Le ciel et la terre distillent leurs bienfaits sur les pentes régulières de ce Grand Cru dans une sorte d'élan amoureux. Le soleil de midi caresse les pampres frémissants, qui s'élancent à sa rencontre, gonflés de sève et de subtils arômes puisés dans le substrat mamo-calcaire. Les vignes s'étendent à flanc de coteau, depuis les premières maisons de Voegtlinshoffen, au sommet, jusqu'à l'orée de l'agglomération de Hattstatt à la base.


La légende veut que le nom Hatschbourg, (autrefois Hattsburg), soit issu du premier château que les seigneurs de Hattstatt auraient bâti en ces lieux. Faute de preuves, l'énigme demeure. «Mais ce qui est bien réel, indique avec humour Henri Vorburger, adjoint au maire de Voegtlinshoffen. C'est l'existence d'un trésor inestimable dans ce terroir : il s'agit de ses vins ! Ses gewurztraminers harmonieux, aux arômes intenses; ses muscats fleuris et délicats : ses tokays-pinot gris fruités et bien charpentés.»
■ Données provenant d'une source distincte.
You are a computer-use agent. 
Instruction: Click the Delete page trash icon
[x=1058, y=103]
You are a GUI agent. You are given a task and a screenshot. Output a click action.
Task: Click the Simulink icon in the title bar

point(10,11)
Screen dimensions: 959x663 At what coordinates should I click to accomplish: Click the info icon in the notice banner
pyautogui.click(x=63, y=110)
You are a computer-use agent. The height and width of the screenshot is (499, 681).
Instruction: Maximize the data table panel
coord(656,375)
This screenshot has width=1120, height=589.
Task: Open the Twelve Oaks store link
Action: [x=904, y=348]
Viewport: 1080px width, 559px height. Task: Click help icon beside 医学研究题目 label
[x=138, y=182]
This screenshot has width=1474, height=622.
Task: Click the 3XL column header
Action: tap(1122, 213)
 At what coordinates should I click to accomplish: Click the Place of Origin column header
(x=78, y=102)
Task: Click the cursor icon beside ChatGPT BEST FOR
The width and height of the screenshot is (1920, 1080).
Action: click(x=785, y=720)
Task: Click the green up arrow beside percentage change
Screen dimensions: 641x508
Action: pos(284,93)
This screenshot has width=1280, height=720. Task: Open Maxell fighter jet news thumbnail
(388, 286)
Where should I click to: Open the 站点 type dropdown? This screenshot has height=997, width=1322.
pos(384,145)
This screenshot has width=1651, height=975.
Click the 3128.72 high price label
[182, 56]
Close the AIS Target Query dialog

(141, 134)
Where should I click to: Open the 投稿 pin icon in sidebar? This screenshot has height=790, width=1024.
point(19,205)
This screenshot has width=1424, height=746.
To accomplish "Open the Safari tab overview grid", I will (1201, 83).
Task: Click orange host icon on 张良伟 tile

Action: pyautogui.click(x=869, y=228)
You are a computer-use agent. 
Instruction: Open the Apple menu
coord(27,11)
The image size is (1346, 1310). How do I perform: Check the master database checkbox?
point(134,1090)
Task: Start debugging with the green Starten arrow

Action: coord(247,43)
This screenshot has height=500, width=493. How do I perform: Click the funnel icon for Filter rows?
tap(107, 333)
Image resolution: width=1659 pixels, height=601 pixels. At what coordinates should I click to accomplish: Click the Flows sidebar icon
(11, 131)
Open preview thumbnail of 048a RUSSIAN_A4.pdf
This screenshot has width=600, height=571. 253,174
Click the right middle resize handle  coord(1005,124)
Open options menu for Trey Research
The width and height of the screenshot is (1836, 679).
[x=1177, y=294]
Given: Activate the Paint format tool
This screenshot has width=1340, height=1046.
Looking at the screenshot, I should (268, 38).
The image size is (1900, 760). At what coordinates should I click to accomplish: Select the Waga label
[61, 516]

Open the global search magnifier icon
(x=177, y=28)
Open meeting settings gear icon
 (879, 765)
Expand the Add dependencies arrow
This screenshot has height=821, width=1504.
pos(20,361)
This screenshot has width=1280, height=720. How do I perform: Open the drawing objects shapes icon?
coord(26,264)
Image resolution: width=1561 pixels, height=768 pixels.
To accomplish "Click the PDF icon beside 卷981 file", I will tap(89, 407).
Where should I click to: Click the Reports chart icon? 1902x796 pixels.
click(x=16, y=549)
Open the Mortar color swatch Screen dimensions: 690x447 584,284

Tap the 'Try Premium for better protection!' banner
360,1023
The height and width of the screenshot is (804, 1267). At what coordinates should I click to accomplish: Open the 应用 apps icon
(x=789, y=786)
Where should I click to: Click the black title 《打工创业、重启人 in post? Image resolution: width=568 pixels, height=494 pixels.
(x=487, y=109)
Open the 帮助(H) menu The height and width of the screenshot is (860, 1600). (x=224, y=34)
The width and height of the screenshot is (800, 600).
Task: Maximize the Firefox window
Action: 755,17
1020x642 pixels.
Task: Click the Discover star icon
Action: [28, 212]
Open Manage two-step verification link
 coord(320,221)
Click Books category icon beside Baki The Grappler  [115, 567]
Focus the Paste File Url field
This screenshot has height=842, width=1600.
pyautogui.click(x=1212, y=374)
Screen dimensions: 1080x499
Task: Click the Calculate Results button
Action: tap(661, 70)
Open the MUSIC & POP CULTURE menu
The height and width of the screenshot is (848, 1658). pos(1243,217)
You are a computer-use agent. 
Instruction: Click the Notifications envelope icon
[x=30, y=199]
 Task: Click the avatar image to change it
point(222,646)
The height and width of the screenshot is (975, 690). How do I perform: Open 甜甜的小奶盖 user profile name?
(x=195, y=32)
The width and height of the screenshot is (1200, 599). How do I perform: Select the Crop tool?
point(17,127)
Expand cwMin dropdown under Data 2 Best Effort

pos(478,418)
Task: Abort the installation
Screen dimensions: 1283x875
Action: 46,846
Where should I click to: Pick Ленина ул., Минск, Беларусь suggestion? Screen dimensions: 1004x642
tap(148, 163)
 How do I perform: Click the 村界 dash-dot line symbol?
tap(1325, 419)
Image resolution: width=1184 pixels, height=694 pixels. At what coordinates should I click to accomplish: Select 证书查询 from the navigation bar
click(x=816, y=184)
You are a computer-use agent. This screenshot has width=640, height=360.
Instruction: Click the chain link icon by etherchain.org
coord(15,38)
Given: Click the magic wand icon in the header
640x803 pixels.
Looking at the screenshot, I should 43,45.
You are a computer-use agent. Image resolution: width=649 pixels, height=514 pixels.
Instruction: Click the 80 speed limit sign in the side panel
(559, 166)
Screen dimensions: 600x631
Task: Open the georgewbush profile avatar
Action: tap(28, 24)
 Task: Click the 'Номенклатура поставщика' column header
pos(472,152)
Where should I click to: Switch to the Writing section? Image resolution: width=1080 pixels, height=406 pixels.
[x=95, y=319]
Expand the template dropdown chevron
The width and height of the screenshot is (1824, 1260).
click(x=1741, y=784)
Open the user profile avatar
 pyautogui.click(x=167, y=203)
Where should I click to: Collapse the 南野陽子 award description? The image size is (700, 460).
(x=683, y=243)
Tout vigneron authentique met son amour propre à vous persuader des vertus exceptionnelles de son terroir, de la qualité du sol, du micro-climat, de l'harmonie et du bouquet incomparables de ses vins. Ceux du Hatschbourg ne faillissent pas à la règle : «Ce Grand Cru est une partie du paradis», affirment-ils. Le divin nectar produit par ses vignes donne tout son sens à l'allégorie.
A cheval sur les territoires de Hattstatt et Voegtlinshoffen, le Hatschbourg établit un lien physique entre les deux communes et les relie à un passé mutuel où la viticulture est omniprésente. Durant des siècles elles ont suivi les destinées capricieuses de leurs maîtres communs. Successivement les évêques de Strasbourg, les seigneurs de Hattstatt, les princes de Habsbourg et les barons de Schauenberg. Les deux communautés ont prié dans la même paroisse jusqu'à la veille de la Révolution française et cultivé les mêmes terres jusqu'en 1858. Elles ont bénéficié des périodes de gloire de leurs maîtres et souffert de leurs déconvenues, en y apportant, parfois, leurs propres ingrédients anecdotiques pour bien souligner les relations de bon voisinage.

Le fil de l’histoire.
L'histoire du vignoble de Voegtlinshoffen et Hattstatt, à l'instar de celle de tout le vignoble alsacien, suit la trame de l'histoire d'Alsace. «Avant, la guerre de 30 ans, raconte Henri Vorburger, les vins de Voegtlinshoffen, jouissaient d'une grande notoriété.» Des documents anciens attestent la présence des vignes dans les coteaux avant même que le village ne soit mentionné, pour la première fois, en 1188. Au XIIIème siècle, les Augustins du couvent de Marbach, situé autrefois au dessus du village, vantaient les qualités des crus du coin et deux siècles plus tard, la reine de Hongrie y possédait ses propres parcelles. Hattstatt, issu de l'ancienne agglomération gallo-romaine «Altevic», semble avoir pratiqué la viticulture depuis l'Antiquité. Tout au long du Moyen Age, évêques et autres ecclésiastiques de Bâle et de Strasbourg possèdent des vignes autour de la cité. Vers 1690, l'église de Hatt-statt les cultive encore «in Hadtschburg», le Grand Cru actuel. L'Alsace était alors florissante, ses vins, en partance de Colmar, allaient conquérir les contrées humides de la Hollande, du Danemark et dissiper les brumes tenaces du Royaume-Uni.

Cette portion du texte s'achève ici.